▶ Problem 1: In the mailing list post below, translate this sentence into Spanish: "This has been discussed before."

▶ Text passage:
□ □ □
[mapguide-internals] rfc60 ready for review

Tom Fukushima tom.fukushima at autodesk.com
Fri Dec 11 15:54:20 EST 2009


UV,

This has been discussed before.  If you are going to keep bringing this up, I think that you will only alienate yourself more with the core developers.



-----Original Message-----
From: mapguide-internals-bounces at lists.osgeo.org [mailto:mapguide-internals-bounces at lists.osgeo.org] On Behalf Of UV
Sent: December-11-09 9:48 AM
To: MapGuide Internals Mail List
Subject: Re: [mapguide-internals] rfc60 ready for review

Hi Tom,

... stuff deleted...

    In this context a comment to the process:
    I still believe it to be wrong process for an open source project to 
have blocked this useful, transparent and working feature for 2.1 based 
on incompleteness of support of new stylization which
        a) nobody needed at that time which means no complex test cases 
to support development did exist
        b) might not even be so important as area styles are the only 
obvious visible features for color quantization errors
            (lets wait for a big map which is telling us otherwise)
        c) is not particular well documented/specified which in 
combination with missing complex test cases significantly increased the 
coding effort  (color quantization occurs on a complexity level which is 
very difficult to reach with unit level test cases)
        d) has no funding and little motivation to support it because we 
never needed it ourselves.
□ □ □
▶ Record excerpts:
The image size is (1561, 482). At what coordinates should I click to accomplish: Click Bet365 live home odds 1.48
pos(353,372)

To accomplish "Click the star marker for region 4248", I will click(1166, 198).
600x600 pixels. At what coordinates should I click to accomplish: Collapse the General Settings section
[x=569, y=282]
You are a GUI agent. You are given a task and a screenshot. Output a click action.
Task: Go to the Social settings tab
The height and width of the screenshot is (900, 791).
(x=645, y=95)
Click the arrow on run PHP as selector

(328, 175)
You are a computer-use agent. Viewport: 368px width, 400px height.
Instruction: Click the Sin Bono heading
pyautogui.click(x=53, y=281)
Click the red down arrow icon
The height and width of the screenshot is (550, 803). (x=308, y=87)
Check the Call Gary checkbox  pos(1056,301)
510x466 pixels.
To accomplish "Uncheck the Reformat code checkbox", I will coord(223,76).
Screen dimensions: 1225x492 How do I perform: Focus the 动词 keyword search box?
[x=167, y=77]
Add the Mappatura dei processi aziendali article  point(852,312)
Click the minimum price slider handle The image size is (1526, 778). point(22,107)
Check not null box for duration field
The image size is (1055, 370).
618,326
□ □ □
▶ Problem 2: Reproduce the records above verbatim, starting at their first line and ending at the line containing "Add the Mappatura".

▶ Finished answer 1: Esto ya se ha discutido antes.

▶ Finished answer 2:
The image size is (1561, 482). At what coordinates should I click to accomplish: Click Bet365 live home odds 1.48
pos(353,372)

To accomplish "Click the star marker for region 4248", I will click(1166, 198).
600x600 pixels. At what coordinates should I click to accomplish: Collapse the General Settings section
[x=569, y=282]
You are a GUI agent. You are given a task and a screenshot. Output a click action.
Task: Go to the Social settings tab
The height and width of the screenshot is (900, 791).
(x=645, y=95)
Click the arrow on run PHP as selector

(328, 175)
You are a computer-use agent. Viewport: 368px width, 400px height.
Instruction: Click the Sin Bono heading
pyautogui.click(x=53, y=281)
Click the red down arrow icon
The height and width of the screenshot is (550, 803). (x=308, y=87)
Check the Call Gary checkbox  pos(1056,301)
510x466 pixels.
To accomplish "Uncheck the Reformat code checkbox", I will coord(223,76).
Screen dimensions: 1225x492 How do I perform: Focus the 动词 keyword search box?
[x=167, y=77]
Add the Mappatura dei processi aziendali article  point(852,312)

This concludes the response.